— Direction —
Write each line of the records below as one string in a JSON list, skipping blank lines.

— Data for processing —
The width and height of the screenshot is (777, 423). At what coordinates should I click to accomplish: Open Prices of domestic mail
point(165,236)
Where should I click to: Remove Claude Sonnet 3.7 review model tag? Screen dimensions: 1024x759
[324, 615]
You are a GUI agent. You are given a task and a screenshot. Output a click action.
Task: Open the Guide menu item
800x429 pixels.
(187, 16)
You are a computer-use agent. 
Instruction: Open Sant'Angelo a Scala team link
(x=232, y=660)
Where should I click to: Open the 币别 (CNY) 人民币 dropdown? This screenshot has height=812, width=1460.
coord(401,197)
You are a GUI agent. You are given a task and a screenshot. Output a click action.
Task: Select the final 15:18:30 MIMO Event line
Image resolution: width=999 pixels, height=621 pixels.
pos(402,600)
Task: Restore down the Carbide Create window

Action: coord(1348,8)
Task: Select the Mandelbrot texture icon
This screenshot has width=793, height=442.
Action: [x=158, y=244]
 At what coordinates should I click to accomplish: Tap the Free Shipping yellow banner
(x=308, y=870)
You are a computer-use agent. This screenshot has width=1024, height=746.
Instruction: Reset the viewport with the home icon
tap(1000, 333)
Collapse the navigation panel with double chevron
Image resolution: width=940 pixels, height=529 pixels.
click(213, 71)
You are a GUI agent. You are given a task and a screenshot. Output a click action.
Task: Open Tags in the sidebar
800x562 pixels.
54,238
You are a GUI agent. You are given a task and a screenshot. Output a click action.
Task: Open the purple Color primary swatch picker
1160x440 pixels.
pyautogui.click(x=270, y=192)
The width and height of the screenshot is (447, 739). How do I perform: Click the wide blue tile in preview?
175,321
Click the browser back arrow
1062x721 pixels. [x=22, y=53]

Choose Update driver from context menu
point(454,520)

— Solution for this problem —
[
  "The width and height of the screenshot is (777, 423). At what coordinates should I click to accomplish: Open Prices of domestic mail",
  "point(165,236)",
  "Where should I click to: Remove Claude Sonnet 3.7 review model tag? Screen dimensions: 1024x759",
  "[324, 615]",
  "You are a GUI agent. You are given a task and a screenshot. Output a click action.",
  "Task: Open the Guide menu item",
  "800x429 pixels.",
  "(187, 16)",
  "You are a computer-use agent. ",
  "Instruction: Open Sant'Angelo a Scala team link",
  "(x=232, y=660)",
  "Where should I click to: Open the 币别 (CNY) 人民币 dropdown? This screenshot has height=812, width=1460.",
  "coord(401,197)",
  "You are a GUI agent. You are given a task and a screenshot. Output a click action.",
  "Task: Select the final 15:18:30 MIMO Event line",
  "Image resolution: width=999 pixels, height=621 pixels.",
  "pos(402,600)",
  "Task: Restore down the Carbide Create window",
  "Action: coord(1348,8)",
  "Task: Select the Mandelbrot texture icon",
  "This screenshot has width=793, height=442.",
  "Action: [x=158, y=244]",
  " At what coordinates should I click to accomplish: Tap the Free Shipping yellow banner",
  "(x=308, y=870)",
  "You are a computer-use agent. This screenshot has width=1024, height=746.",
  "Instruction: Reset the viewport with the home icon",
  "tap(1000, 333)",
  "Collapse the navigation panel with double chevron",
  "Image resolution: width=940 pixels, height=529 pixels.",
  "click(213, 71)",
  "You are a GUI agent. You are given a task and a screenshot. Output a click action.",
  "Task: Open Tags in the sidebar",
  "800x562 pixels.",
  "54,238",
  "You are a GUI agent. You are given a task and a screenshot. Output a click action.",
  "Task: Open the purple Color primary swatch picker",
  "1160x440 pixels.",
  "pyautogui.click(x=270, y=192)",
  "The width and height of the screenshot is (447, 739). How do I perform: Click the wide blue tile in preview?",
  "175,321",
  "Click the browser back arrow",
  "1062x721 pixels. [x=22, y=53]",
  "Choose Update driver from context menu",
  "point(454,520)"
]